Sita Kund (Maithili: सीता कुंड) in Motihari is a legendary sacred pond related to the Indian epic Ramayana. According to legend, it is believed that during the Treta Yuga, Lord Rama's wedding procession (Ram Baraat) stopped at this place in Motihari and took rest for a night. It is located at outskirts of Motihari town at Vedivan (Bedivan) Madhuban Panchayat in the Chakiya block of the East Champaran district in the Mithila region of the Indian subcontinent. In the ancient times, the village was in the Videha Kingdom ruled by King Janaka. It is believed that the princess Sita of Mithila took her bath in this pond during her stay at this village.

== Description ==
The Sita Kund is also known for organizing a grand religious fair. Every year a large religious fair is organised in the campus of the kund on the occasion of Ramnavami. It is a circular pond having diameter 140 feet. It is situated near the middle of an unnamed old fort.

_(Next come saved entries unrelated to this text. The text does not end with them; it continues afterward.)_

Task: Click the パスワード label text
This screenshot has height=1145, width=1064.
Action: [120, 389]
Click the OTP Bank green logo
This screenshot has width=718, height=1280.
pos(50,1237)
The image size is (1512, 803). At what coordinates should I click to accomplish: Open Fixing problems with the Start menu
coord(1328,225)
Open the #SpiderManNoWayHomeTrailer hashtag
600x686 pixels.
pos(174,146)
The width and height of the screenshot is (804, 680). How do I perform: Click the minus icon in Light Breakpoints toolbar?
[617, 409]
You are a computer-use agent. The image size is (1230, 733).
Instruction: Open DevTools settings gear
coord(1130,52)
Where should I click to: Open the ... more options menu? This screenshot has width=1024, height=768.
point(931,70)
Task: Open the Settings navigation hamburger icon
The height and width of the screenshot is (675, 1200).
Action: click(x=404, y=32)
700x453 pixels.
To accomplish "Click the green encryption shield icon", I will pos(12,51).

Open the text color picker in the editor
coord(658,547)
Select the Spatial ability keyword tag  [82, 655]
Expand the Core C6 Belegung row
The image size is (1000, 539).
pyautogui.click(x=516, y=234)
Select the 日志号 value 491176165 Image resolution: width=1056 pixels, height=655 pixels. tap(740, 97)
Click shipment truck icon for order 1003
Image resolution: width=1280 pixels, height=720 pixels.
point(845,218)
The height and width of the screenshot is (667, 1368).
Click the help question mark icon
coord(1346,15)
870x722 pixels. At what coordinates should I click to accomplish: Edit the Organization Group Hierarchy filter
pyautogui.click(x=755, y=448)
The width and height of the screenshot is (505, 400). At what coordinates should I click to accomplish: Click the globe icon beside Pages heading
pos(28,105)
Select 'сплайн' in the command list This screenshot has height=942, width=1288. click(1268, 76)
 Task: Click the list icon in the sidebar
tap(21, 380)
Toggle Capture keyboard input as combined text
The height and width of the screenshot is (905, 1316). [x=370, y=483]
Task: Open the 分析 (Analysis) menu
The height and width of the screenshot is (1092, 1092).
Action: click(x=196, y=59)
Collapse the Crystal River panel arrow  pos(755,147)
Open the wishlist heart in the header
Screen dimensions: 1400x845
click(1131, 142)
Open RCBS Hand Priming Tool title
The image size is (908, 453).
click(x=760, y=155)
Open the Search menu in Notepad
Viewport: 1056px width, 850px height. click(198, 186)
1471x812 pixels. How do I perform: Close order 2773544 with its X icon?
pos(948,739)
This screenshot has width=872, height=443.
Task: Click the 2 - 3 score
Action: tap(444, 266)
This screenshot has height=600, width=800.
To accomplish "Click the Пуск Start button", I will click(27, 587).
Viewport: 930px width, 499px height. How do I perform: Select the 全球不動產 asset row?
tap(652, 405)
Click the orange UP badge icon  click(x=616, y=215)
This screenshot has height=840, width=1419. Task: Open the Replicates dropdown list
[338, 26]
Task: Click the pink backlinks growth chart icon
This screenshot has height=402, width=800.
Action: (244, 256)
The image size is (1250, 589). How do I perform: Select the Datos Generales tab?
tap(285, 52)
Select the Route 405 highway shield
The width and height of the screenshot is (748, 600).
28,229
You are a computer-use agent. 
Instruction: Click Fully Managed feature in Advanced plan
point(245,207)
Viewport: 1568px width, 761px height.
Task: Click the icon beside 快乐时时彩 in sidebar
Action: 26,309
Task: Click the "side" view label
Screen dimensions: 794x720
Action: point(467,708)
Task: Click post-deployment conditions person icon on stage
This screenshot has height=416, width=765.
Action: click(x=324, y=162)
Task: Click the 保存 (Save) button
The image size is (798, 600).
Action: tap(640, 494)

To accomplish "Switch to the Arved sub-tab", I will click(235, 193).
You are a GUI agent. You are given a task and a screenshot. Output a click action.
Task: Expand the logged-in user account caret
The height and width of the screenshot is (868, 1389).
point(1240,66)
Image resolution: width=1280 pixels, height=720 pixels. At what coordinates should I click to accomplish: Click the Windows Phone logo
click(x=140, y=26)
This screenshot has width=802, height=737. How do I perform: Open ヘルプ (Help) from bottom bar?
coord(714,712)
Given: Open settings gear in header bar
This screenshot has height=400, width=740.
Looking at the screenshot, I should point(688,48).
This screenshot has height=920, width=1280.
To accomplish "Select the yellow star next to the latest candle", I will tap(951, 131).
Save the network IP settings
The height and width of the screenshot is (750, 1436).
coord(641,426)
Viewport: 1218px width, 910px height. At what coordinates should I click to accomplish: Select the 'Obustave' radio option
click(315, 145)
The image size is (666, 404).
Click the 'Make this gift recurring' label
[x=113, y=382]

The legendary place of the Sita Kund has been recognised as a Hindu tourist destination by the Government of Bihar. The government has recently approved a budget of fund Rs 13 crore and 10 Lakh for the development, renovation and beautification of the legendary site for tourism.

== Excavation of an ancient Shivalinga ==
On 2 December 2025, an ancient Shivalinga was found during the excavation for the ongoing reconstruction of the site at the Sita Kund Dham.

After the excavation of the ancient Shivalinga from the ground of the Sita Kund, a large number of devotees flocked there at the site. They took darshan and worshiped the excavated ancient Shivalinga. It was kept at the premises of the Sita Kund Dham.